[PROMPT] Transcribe the records below exactly, leaving out any pictures.

[DATA SUPPLIED]
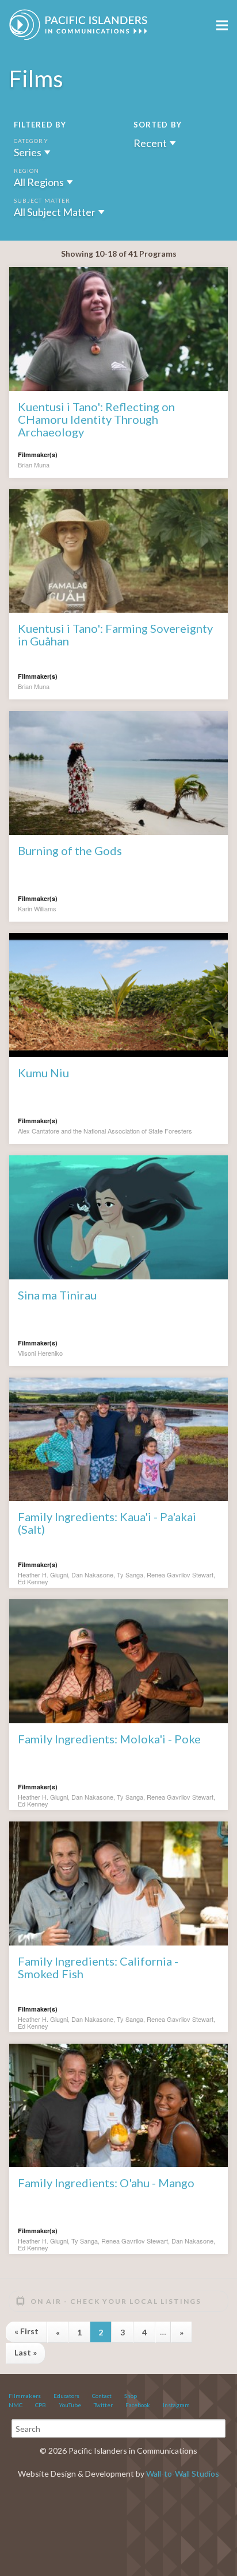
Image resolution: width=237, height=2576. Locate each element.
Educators (66, 2395)
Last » (25, 2352)
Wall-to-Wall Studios (182, 2473)
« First (26, 2331)
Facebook (137, 2404)
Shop (130, 2395)
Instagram (176, 2404)
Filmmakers (25, 2395)
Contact (102, 2395)
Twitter (103, 2404)
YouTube (70, 2404)
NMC (15, 2404)
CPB (40, 2404)
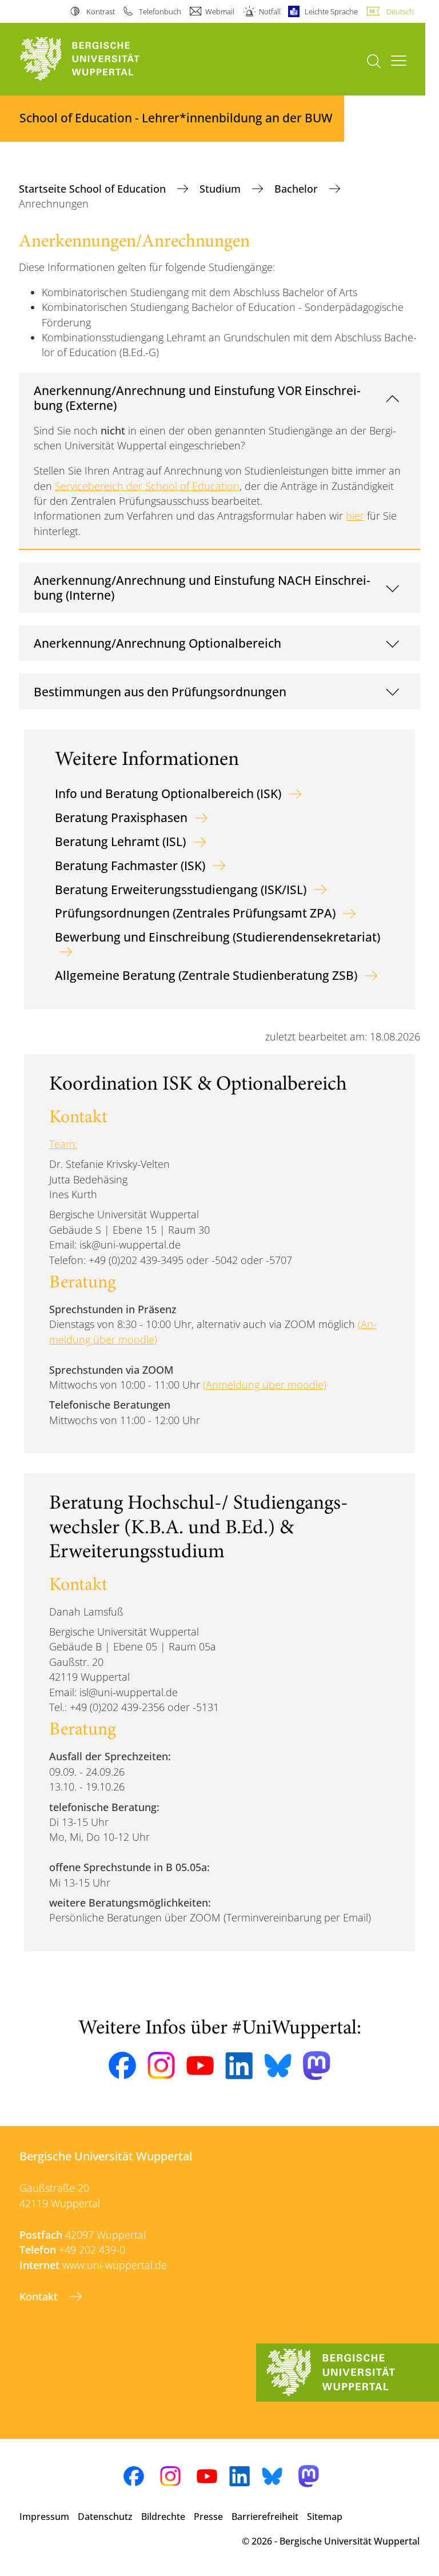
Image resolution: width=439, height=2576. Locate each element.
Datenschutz (105, 2516)
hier (355, 516)
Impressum (44, 2516)
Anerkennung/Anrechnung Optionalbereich (157, 643)
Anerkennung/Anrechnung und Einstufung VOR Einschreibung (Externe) (197, 397)
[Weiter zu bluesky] (278, 2065)
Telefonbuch (160, 11)
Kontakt (40, 2296)
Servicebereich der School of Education (147, 486)
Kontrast (100, 11)
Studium (221, 189)
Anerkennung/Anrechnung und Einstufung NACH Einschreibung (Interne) (202, 587)
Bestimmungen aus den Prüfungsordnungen (160, 691)
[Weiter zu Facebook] (122, 2065)
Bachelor (297, 189)
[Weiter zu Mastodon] (316, 2065)
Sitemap (324, 2516)
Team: (63, 1144)
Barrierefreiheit (265, 2516)
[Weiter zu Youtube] (200, 2065)
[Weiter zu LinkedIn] (239, 2065)
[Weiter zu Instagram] (161, 2065)
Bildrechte (163, 2516)
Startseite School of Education (94, 189)
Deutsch (400, 11)
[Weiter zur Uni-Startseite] (99, 59)
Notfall (269, 11)
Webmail (219, 11)
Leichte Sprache (331, 11)
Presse (208, 2516)
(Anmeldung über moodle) (264, 1384)
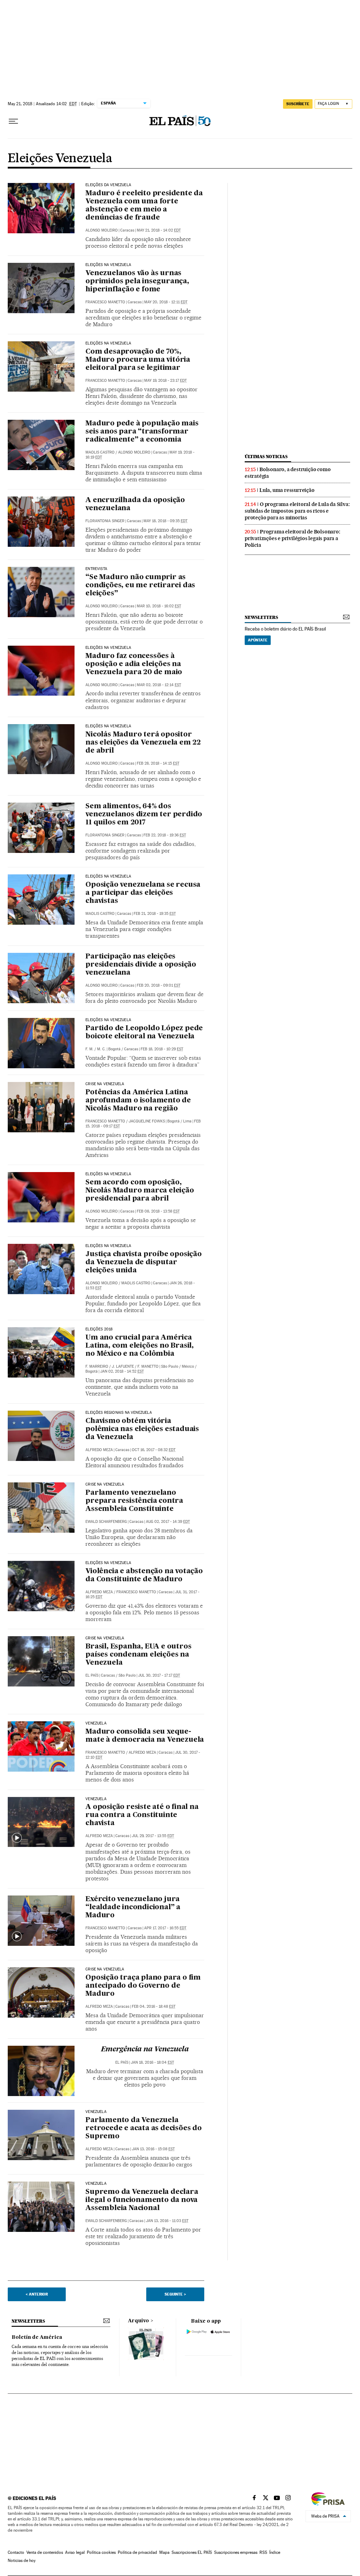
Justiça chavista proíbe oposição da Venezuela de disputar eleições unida (143, 1262)
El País (91, 1675)
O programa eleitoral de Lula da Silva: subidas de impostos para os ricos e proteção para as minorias (297, 511)
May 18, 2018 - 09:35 (165, 521)
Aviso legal (75, 2552)
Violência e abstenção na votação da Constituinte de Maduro (144, 1575)
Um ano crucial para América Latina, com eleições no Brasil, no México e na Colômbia (139, 1345)
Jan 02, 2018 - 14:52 (122, 1371)
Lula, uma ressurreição (287, 490)
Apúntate (258, 640)
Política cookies (101, 2552)
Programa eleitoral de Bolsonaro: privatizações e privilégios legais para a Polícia (292, 538)
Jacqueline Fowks (147, 1121)
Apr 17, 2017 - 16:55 (165, 1928)
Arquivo (138, 2320)
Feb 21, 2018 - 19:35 (155, 913)
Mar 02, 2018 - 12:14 (159, 685)
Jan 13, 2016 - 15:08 (153, 2149)
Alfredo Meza (99, 1450)
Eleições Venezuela (60, 158)
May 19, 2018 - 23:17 (165, 380)
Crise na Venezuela (104, 1084)
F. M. (89, 1049)
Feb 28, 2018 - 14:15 (158, 763)
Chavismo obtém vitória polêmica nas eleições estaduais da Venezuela (142, 1429)
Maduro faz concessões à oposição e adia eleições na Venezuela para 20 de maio (133, 664)
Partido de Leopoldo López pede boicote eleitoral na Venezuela (144, 1032)
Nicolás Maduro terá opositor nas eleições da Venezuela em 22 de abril (143, 742)
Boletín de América (37, 2337)
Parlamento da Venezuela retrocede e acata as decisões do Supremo (143, 2128)
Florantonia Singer (104, 521)
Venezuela (96, 1723)
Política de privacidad (137, 2552)
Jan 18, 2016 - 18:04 (152, 2062)
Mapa (164, 2552)
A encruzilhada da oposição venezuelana (135, 504)
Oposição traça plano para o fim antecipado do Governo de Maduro (143, 1986)
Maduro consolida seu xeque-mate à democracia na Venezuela (144, 1735)
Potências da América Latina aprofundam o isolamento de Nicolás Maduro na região (138, 1100)
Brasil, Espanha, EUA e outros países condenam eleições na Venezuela (138, 1654)
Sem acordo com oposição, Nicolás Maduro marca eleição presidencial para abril (139, 1190)
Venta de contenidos (44, 2552)
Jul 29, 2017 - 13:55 (153, 1836)
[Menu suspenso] (13, 121)
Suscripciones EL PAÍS (192, 2552)
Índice (274, 2552)
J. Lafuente (123, 1366)
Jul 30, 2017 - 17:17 (159, 1675)
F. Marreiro (96, 1366)
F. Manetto (148, 1366)
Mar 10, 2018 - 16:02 (159, 606)
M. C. (101, 1049)
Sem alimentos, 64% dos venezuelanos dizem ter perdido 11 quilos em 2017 (143, 814)
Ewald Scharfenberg (106, 1521)
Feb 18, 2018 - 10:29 (162, 1049)
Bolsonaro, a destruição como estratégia (287, 472)
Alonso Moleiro (101, 230)
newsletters (261, 617)
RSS (263, 2552)
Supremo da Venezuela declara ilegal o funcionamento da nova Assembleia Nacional (141, 2200)
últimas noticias (266, 456)
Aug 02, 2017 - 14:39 (168, 1521)
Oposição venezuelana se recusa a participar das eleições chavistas (142, 893)
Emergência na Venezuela (144, 2049)
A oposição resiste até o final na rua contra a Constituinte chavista (141, 1815)
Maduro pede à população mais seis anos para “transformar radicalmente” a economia (141, 431)
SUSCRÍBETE (297, 103)
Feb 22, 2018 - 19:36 (164, 835)
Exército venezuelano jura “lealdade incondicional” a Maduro (132, 1907)
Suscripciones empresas (235, 2552)
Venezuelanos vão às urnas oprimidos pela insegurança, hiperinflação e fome (137, 281)
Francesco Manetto (105, 302)
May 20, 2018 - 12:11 (165, 302)
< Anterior (37, 2294)
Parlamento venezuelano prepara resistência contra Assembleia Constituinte (134, 1501)
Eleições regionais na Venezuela (118, 1413)
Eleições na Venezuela (108, 265)
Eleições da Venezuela (108, 185)
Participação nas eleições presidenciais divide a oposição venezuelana (140, 964)
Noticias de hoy (22, 2560)
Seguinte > (175, 2294)
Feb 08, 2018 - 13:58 (158, 1211)
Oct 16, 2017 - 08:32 (153, 1450)
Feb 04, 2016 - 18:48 (153, 2006)
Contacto (16, 2552)
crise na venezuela (104, 1969)
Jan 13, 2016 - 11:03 (167, 2221)
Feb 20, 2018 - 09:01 (158, 985)
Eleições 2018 (98, 1329)
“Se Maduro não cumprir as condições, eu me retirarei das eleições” (140, 585)
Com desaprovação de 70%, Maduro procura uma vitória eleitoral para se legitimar (137, 360)
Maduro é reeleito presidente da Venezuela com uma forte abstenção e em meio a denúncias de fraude (144, 205)
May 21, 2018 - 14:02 (159, 230)
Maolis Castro (100, 452)
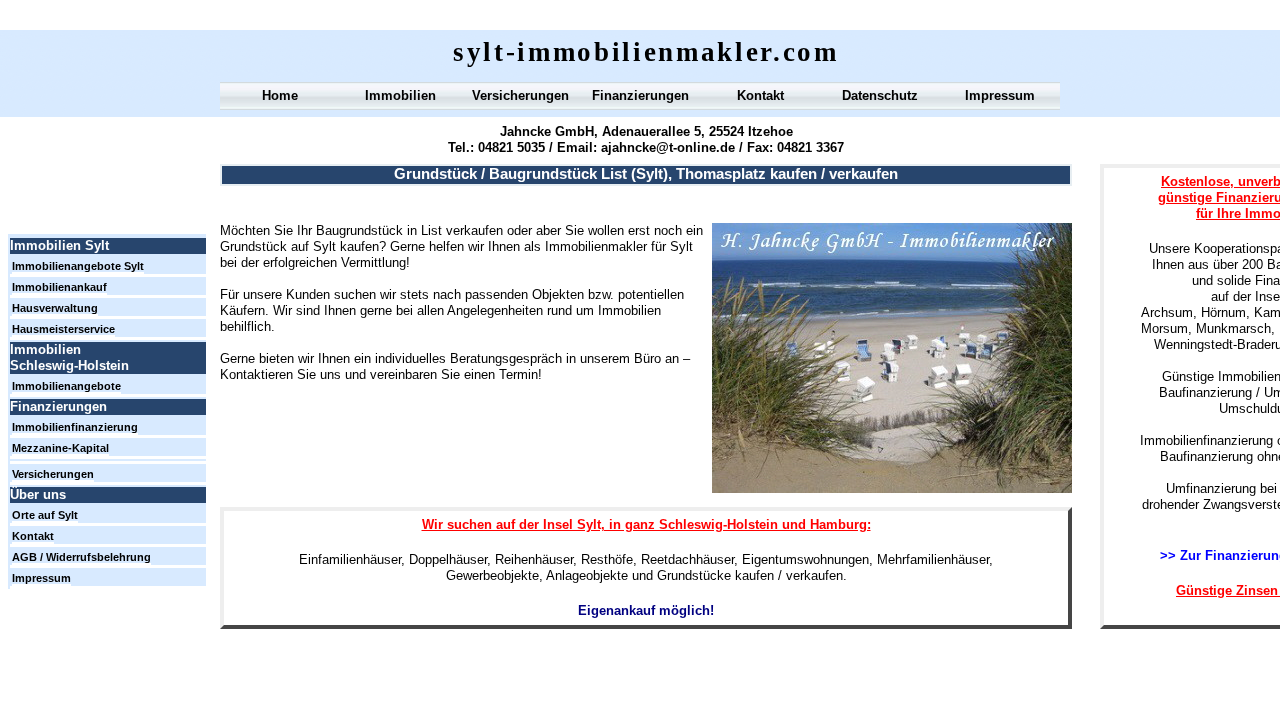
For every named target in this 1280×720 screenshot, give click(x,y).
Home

[OUTPUT FOR THIS EXERCISE]
Image resolution: width=237, height=2576. Locate each element.
Educators (66, 2395)
Last » (25, 2352)
Wall-to-Wall Studios (182, 2473)
« First (26, 2331)
Facebook (137, 2404)
Shop (130, 2395)
Instagram (176, 2404)
Filmmakers (25, 2395)
Contact (102, 2395)
Twitter (103, 2404)
YouTube (70, 2404)
NMC (15, 2404)
CPB (40, 2404)
Image resolution: width=439, height=2576. Locate each element.
Datenschutz (105, 2516)
hier (355, 516)
Impressum (44, 2516)
Anerkennung/Anrechnung Optionalbereich (157, 643)
Anerkennung/Anrechnung und Einstufung VOR Einschreibung (Externe) (197, 397)
[Weiter zu bluesky] (278, 2065)
Telefonbuch (160, 11)
Kontakt (40, 2296)
Servicebereich der School of Education (147, 486)
Kontrast (100, 11)
Studium (221, 189)
Anerkennung/Anrechnung und Einstufung NACH Einschreibung (Interne) (202, 587)
Bestimmungen aus den Prüfungsordnungen (160, 691)
[Weiter zu Facebook] (122, 2065)
Bachelor (297, 189)
[Weiter zu Mastodon] (316, 2065)
Sitemap (324, 2516)
Team: (63, 1144)
Barrierefreiheit (265, 2516)
[Weiter zu Youtube] (200, 2065)
[Weiter zu LinkedIn] (239, 2065)
[Weiter zu Instagram] (161, 2065)
Bildrechte (163, 2516)
Startseite School of Education (94, 189)
Deutsch (400, 11)
[Weiter zur Uni-Startseite] (99, 59)
Notfall (269, 11)
Webmail (219, 11)
Leichte Sprache (331, 11)
Presse (208, 2516)
(Anmeldung über moodle) (264, 1384)
Justiça chavista proíbe oposição da Venezuela de disputar eleições unida (143, 1262)
El País (91, 1675)
O programa eleitoral de Lula da Silva: subidas de impostos para os ricos e proteção para as minorias (297, 511)
May 18, 2018 - 09:35 (165, 521)
Aviso legal (75, 2552)
Violência e abstenção na votação da Constituinte de Maduro (144, 1575)
Um ano crucial para América Latina, com eleições no Brasil, no México e na Colômbia (139, 1345)
Jan 02, 2018 - 14:52 (122, 1371)
Lula, uma ressurreição (287, 490)
Apúntate (258, 640)
Política cookies (101, 2552)
Programa eleitoral de Bolsonaro: privatizações e privilégios legais para a Polícia (292, 538)
Jacqueline Fowks (147, 1121)
Apr 17, 2017 - 16:55 (165, 1928)
Arquivo (138, 2320)
Feb 21, 2018 - 19:35 (155, 913)
Mar 02, 2018 - 12:14 (159, 685)
Jan 13, 2016 - 15:08 (153, 2149)
Alfredo Meza (99, 1450)
Eleições Venezuela (60, 158)
May 19, 2018 - 23:17 (165, 380)
Crise na Venezuela (104, 1084)
F. M. (89, 1049)
Feb 28, 2018 - 14:15 (158, 763)
Chavismo obtém vitória polêmica nas eleições estaduais da Venezuela (142, 1429)
Maduro faz concessões à oposição e adia eleições na Venezuela para 20 de maio (133, 664)
Partido de Leopoldo López pede boicote eleitoral na Venezuela (144, 1032)
Nicolás Maduro terá opositor nas eleições da Venezuela em 22 de abril (143, 742)
Boletín de América (37, 2337)
Parlamento da Venezuela retrocede e acata as decisões do Supremo (143, 2128)
Florantonia Singer (104, 521)
Venezuela (96, 1723)
Política de privacidad (137, 2552)
Jan 18, 2016 - 18:04 (152, 2062)
Mapa (164, 2552)
A encruzilhada da oposição venezuelana (135, 504)
Oposição traça plano para o fim antecipado do Governo de Maduro (143, 1986)
Maduro consolida seu xeque-mate à democracia na Venezuela (144, 1735)
Potências da América Latina aprofundam o isolamento de Nicolás Maduro na região (138, 1100)
Brasil, Espanha, EUA e outros países condenam eleições na Venezuela (138, 1654)
Sem acordo com oposição, Nicolás Maduro marca eleição presidencial para abril (139, 1190)
Venta de contenidos (44, 2552)
Jul 29, 2017 - 13:55 (153, 1836)
[Menu suspenso] (13, 121)
Suscripciones EL PAÍS (192, 2552)
Índice (274, 2552)
J. Lafuente (123, 1366)
Jul 30, 2017 - 17:17 (159, 1675)
F. Marreiro (96, 1366)
F. Manetto (148, 1366)
Mar 10, 2018 - 16:02 (159, 606)
M. C. (101, 1049)
Sem alimentos, 64% dos venezuelanos dizem ter perdido 11 quilos em 2017 (143, 814)
Ewald Scharfenberg (106, 1521)
Feb 18, 2018 - 10:29 (162, 1049)
Bolsonaro, a destruição como estratégia (287, 472)
Alonso Moleiro (101, 230)
newsletters (261, 617)
RSS (263, 2552)
Supremo da Venezuela declara ilegal o funcionamento da nova Assembleia Nacional (141, 2200)
últimas noticias (266, 456)
Aug 02, 2017 - 14:39 (168, 1521)
Oposição venezuelana se recusa a participar das eleições chavistas (142, 893)
Emergência na Venezuela (144, 2049)
A oposição resiste até o final na rua contra a Constituinte chavista (141, 1815)
Maduro pede à população mais seis anos para “transformar radicalmente” a economia (141, 431)
SUSCRÍBETE (297, 103)
Feb 22, 2018 - 19:36 (164, 835)
Exército venezuelano jura “lealdade incondicional” a Maduro (132, 1907)
Suscripciones empresas (235, 2552)
Venezuelanos vão às urnas oprimidos pela insegurança, hiperinflação e fome (137, 281)
Francesco Manetto (105, 302)
May 20, 2018 - 12:11 (165, 302)
< Anterior (37, 2294)
Parlamento venezuelano prepara resistência contra Assembleia Constituinte (134, 1501)
Eleições regionais na Venezuela (118, 1413)
Eleições na Venezuela (108, 265)
Eleições da Venezuela (108, 185)
Participação nas eleições presidenciais divide a oposição venezuelana (140, 964)
Noticias de hoy (22, 2560)
Seguinte > (175, 2294)
Feb 08, 2018 - 13:58 (158, 1211)
Oct 16, 2017 - 08:32 (153, 1450)
Feb 04, 2016 - 18:48 (153, 2006)
Contacto (16, 2552)
crise na venezuela (104, 1969)
Jan 13, 2016 - 11:03 (167, 2221)
Feb 20, 2018 - 09:01 (158, 985)
Eleições 2018 (98, 1329)
“Se Maduro não cumprir as condições, eu me retirarei das eleições” (140, 585)
Com desaprovação de 70%, Maduro procura uma vitória eleitoral para se legitimar (137, 360)
Maduro é reeleito presidente da Venezuela com uma forte abstenção e em meio a denúncias de fraude (144, 205)
May 21, 2018 - 14:02 (159, 230)
Maolis Castro (100, 452)
For every named target in this 1280×720 screenshot, give click(x,y).
Home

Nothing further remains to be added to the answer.